→ What is needed
The stretch from the line with "The width and height of the screenshot is (1172, 964)." through the line with "You are a computer-use agent. Viewport: 985px" in the records below: write it out exactly, and nothing else.

→ Stored items from a collection

= Beginning of Section =

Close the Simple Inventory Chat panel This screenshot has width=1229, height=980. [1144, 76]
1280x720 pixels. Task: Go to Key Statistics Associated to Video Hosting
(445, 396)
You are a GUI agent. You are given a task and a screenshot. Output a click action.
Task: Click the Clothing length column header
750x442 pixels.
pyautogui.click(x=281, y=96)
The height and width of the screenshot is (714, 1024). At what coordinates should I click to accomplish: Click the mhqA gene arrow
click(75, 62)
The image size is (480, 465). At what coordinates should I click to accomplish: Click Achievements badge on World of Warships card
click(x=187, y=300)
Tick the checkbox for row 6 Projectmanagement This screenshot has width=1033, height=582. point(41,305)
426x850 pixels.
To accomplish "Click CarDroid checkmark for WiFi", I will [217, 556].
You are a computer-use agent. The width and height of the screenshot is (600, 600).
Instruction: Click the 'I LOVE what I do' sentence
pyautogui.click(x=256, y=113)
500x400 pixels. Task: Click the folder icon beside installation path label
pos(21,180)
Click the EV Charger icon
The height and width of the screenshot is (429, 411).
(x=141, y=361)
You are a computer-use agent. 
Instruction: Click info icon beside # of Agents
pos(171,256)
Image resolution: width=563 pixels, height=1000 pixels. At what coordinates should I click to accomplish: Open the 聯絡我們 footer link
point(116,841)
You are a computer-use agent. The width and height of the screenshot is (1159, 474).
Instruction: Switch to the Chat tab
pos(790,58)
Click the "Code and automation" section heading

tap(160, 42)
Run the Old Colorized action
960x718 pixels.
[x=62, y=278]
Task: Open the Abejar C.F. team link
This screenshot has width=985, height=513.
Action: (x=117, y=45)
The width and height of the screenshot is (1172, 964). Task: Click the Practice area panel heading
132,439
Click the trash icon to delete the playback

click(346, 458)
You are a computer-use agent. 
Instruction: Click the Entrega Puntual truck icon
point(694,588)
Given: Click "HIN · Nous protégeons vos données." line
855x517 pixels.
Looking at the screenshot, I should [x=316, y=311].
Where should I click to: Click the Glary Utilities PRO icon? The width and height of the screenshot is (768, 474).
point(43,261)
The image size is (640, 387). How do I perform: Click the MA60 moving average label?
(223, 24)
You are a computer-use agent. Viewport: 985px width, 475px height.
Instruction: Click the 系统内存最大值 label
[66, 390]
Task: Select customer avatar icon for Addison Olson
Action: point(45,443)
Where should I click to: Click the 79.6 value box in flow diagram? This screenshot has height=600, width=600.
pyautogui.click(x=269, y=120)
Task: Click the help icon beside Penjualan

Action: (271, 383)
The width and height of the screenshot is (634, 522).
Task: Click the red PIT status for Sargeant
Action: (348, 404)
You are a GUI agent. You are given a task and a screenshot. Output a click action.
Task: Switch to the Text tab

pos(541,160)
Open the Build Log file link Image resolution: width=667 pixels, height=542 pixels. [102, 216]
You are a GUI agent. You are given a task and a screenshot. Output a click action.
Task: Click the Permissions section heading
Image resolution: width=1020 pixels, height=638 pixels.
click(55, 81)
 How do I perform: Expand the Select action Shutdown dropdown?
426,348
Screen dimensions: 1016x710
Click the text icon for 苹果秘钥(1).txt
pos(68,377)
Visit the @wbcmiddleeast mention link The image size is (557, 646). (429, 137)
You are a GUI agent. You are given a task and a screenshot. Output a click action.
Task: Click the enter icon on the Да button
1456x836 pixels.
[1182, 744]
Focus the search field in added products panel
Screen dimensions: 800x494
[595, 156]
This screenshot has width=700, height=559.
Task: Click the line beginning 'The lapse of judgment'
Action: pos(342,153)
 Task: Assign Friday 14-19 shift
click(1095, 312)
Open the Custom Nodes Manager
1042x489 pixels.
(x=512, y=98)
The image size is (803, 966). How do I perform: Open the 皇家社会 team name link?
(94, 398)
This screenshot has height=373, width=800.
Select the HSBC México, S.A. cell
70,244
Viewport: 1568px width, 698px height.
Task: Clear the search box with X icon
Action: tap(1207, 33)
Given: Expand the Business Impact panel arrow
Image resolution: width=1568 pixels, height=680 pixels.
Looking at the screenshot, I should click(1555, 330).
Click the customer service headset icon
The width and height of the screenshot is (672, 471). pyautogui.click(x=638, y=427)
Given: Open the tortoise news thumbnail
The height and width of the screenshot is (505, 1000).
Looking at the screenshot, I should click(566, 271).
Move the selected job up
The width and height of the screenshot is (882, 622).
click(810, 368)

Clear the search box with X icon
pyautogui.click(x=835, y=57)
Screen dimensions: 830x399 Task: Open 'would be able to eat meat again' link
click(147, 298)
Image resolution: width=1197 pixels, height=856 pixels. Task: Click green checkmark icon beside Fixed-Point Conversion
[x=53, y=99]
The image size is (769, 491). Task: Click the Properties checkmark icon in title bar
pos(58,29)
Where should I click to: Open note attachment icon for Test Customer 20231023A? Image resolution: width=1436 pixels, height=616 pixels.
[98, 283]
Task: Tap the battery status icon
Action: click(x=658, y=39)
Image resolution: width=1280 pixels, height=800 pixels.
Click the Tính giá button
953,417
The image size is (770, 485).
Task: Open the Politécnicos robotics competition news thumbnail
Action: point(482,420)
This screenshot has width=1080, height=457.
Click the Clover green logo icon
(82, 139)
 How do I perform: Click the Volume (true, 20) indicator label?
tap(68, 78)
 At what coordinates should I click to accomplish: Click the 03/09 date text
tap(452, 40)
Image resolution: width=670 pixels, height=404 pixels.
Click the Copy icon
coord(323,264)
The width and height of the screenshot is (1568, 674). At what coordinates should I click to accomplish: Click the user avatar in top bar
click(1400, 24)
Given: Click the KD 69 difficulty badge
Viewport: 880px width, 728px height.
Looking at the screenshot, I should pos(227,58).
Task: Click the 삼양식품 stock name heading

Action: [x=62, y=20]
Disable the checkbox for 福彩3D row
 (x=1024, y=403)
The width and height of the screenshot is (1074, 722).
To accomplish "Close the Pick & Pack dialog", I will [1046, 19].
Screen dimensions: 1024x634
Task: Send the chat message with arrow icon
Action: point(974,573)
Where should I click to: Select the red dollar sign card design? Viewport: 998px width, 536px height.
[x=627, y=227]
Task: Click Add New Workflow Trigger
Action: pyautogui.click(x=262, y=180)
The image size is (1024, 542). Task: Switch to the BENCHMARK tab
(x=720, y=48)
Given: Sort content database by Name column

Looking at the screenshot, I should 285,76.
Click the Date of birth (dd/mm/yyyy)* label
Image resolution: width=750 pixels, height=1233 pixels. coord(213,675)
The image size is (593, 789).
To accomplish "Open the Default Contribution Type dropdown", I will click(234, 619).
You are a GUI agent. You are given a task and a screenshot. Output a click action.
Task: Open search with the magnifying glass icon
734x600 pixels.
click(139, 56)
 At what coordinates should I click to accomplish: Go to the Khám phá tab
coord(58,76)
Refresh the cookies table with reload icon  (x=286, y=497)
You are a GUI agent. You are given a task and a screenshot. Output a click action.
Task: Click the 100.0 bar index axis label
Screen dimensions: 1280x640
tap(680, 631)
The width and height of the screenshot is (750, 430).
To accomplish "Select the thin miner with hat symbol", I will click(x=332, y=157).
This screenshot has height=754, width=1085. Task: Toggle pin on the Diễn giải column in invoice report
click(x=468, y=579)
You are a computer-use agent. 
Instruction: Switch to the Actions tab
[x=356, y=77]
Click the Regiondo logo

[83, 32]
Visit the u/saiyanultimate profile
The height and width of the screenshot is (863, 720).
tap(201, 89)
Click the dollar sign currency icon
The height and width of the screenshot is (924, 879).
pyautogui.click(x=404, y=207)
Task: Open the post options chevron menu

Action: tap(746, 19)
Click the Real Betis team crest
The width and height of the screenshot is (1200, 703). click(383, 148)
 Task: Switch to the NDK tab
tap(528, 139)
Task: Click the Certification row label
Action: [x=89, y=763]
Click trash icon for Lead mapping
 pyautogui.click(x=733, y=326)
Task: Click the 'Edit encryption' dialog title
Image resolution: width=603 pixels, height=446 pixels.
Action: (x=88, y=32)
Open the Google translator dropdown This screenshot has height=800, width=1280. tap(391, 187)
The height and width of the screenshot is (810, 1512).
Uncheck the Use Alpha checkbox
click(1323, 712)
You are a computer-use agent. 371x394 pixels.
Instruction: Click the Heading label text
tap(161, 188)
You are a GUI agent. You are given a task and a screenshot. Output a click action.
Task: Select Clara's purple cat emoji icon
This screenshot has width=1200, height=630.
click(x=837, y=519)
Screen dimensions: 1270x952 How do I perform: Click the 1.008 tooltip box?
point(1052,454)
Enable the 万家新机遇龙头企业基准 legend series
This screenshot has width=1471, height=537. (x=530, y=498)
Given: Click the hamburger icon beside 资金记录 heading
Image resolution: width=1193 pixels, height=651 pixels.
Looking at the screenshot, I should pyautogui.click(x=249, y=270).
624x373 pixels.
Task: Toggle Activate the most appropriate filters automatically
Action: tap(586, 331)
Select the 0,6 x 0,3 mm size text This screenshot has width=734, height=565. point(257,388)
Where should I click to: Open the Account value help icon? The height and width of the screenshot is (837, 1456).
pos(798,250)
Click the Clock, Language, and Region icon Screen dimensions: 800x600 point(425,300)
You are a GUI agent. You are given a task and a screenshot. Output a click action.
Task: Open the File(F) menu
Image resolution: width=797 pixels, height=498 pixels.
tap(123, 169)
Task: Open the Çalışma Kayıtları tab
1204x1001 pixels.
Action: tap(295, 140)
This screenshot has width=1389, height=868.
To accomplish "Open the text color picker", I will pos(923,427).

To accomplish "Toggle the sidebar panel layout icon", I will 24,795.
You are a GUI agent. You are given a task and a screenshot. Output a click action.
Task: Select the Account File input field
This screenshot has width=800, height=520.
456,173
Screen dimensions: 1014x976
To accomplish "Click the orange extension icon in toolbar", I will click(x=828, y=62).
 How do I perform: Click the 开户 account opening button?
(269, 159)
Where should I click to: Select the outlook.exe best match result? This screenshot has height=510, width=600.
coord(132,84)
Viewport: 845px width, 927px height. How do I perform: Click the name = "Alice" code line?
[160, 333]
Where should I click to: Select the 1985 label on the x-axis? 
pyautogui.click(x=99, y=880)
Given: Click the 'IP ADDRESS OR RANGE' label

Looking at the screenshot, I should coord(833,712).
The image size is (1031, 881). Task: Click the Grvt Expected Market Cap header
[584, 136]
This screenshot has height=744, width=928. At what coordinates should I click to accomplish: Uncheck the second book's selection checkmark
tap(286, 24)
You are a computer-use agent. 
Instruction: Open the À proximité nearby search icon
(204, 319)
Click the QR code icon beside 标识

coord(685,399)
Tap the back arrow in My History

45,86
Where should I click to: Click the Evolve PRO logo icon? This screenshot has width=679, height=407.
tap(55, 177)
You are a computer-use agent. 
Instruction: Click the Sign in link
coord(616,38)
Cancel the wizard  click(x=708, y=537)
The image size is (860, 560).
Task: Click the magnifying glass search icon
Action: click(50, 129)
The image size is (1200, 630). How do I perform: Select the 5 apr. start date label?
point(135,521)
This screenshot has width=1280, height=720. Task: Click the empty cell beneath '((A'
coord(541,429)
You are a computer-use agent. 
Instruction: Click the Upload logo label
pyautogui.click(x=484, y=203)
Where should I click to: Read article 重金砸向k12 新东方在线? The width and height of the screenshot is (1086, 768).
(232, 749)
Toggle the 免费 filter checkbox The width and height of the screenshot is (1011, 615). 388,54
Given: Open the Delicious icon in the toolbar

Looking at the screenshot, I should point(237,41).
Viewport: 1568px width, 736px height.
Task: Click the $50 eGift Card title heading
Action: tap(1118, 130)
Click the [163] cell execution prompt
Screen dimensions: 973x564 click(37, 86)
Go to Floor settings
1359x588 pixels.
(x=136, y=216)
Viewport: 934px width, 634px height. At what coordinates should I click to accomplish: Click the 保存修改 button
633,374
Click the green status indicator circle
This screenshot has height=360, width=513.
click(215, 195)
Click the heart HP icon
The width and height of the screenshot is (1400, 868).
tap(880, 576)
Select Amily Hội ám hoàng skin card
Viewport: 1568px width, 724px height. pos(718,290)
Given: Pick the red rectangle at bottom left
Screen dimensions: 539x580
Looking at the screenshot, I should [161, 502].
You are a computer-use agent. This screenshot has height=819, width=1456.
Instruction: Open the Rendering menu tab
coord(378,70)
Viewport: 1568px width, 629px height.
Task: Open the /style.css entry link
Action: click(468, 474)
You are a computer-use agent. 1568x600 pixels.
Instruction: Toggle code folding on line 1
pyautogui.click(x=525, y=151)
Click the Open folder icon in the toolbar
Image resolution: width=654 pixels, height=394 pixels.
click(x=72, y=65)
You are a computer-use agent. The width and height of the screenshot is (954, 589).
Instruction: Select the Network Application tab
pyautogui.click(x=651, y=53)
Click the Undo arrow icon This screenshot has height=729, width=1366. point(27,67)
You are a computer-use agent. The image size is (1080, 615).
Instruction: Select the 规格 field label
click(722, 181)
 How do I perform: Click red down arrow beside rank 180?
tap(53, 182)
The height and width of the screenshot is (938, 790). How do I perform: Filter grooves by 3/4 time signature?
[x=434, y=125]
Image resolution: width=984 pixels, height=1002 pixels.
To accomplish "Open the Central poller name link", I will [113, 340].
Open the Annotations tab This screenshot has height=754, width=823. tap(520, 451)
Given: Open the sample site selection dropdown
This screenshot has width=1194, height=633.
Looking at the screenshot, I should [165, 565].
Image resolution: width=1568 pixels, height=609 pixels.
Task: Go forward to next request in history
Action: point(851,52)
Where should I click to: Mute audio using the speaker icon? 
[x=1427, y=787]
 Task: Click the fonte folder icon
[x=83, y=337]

= End of Section =

→ Written answer
The width and height of the screenshot is (1172, 964). Task: Click the Practice area panel heading
132,439
Click the trash icon to delete the playback

click(346, 458)
You are a computer-use agent. 
Instruction: Click the Entrega Puntual truck icon
point(694,588)
Given: Click "HIN · Nous protégeons vos données." line
855x517 pixels.
Looking at the screenshot, I should [x=316, y=311].
Where should I click to: Click the Glary Utilities PRO icon? The width and height of the screenshot is (768, 474).
point(43,261)
The image size is (640, 387). How do I perform: Click the MA60 moving average label?
(223, 24)
You are a computer-use agent. Viewport: 985px width, 475px height.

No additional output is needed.